Write out the lines of the entries below word for word, from the line containing "Viewport: 451px width, 230px" through the line containing "point(250,85)", both included. Omit the pictures.
## Begin RECORDS SUPPLIED
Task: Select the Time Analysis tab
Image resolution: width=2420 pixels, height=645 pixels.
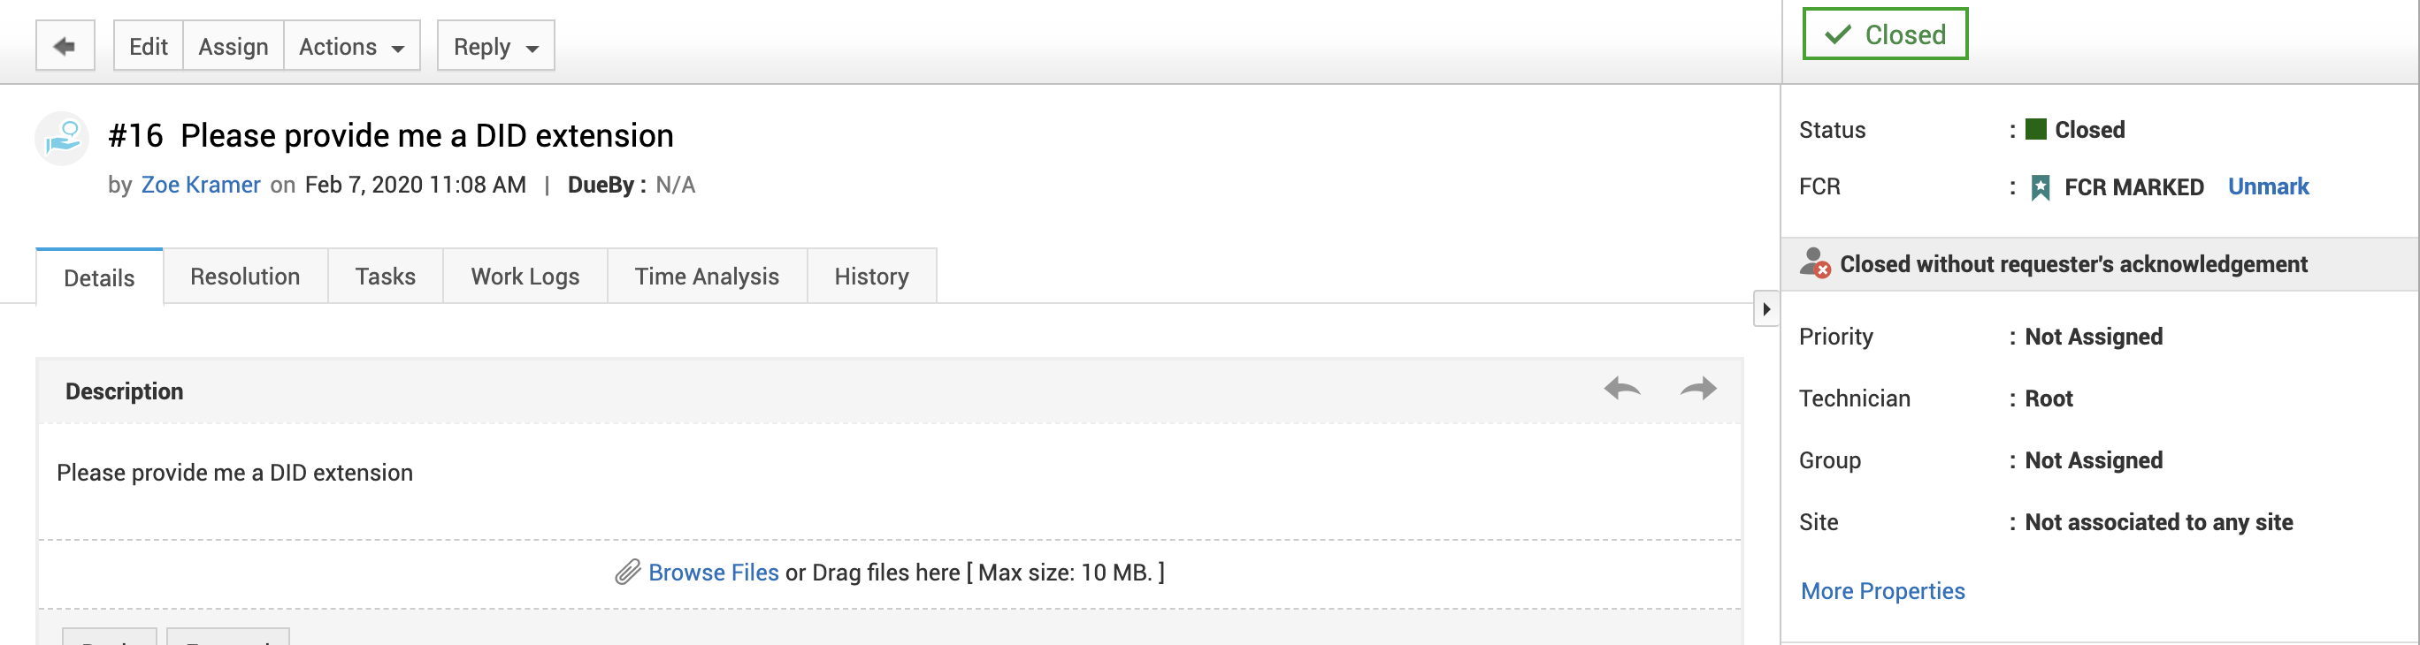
## End RECORDS SUPPLIED
## Begin RECORDS SUPPLIED
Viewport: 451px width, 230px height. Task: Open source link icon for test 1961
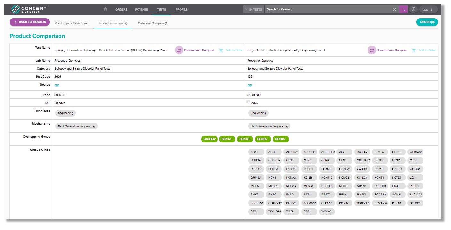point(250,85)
## End RECORDS SUPPLIED
## Begin RECORDS SUPPLIED
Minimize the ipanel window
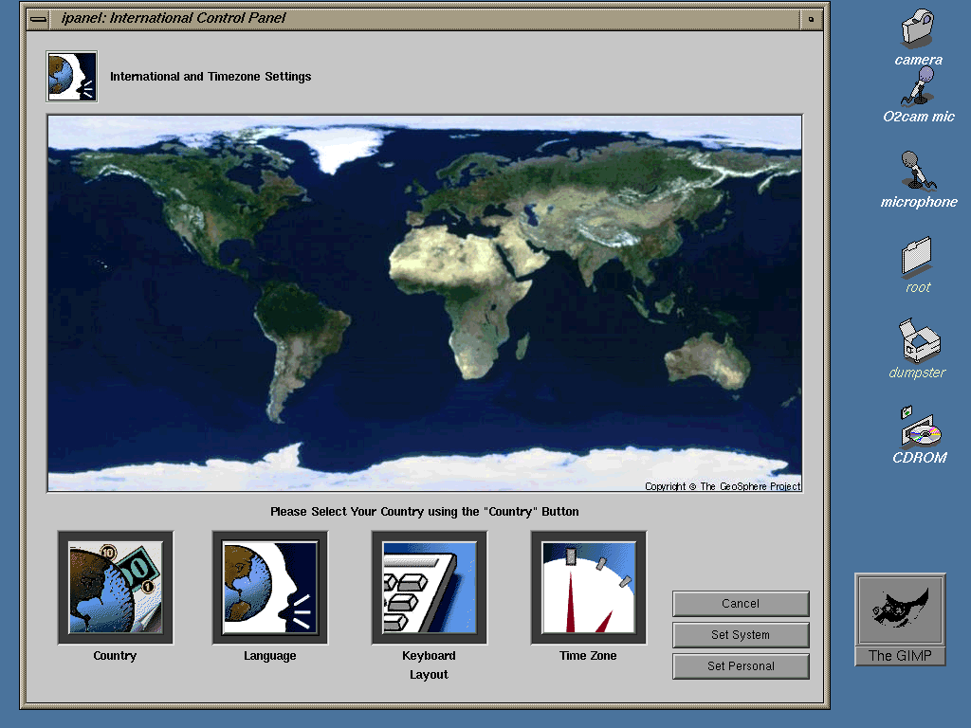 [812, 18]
## End RECORDS SUPPLIED
# CORRECT RESULT
Viewport: 451px width, 230px height. Task: Open source link icon for test 1961
point(250,85)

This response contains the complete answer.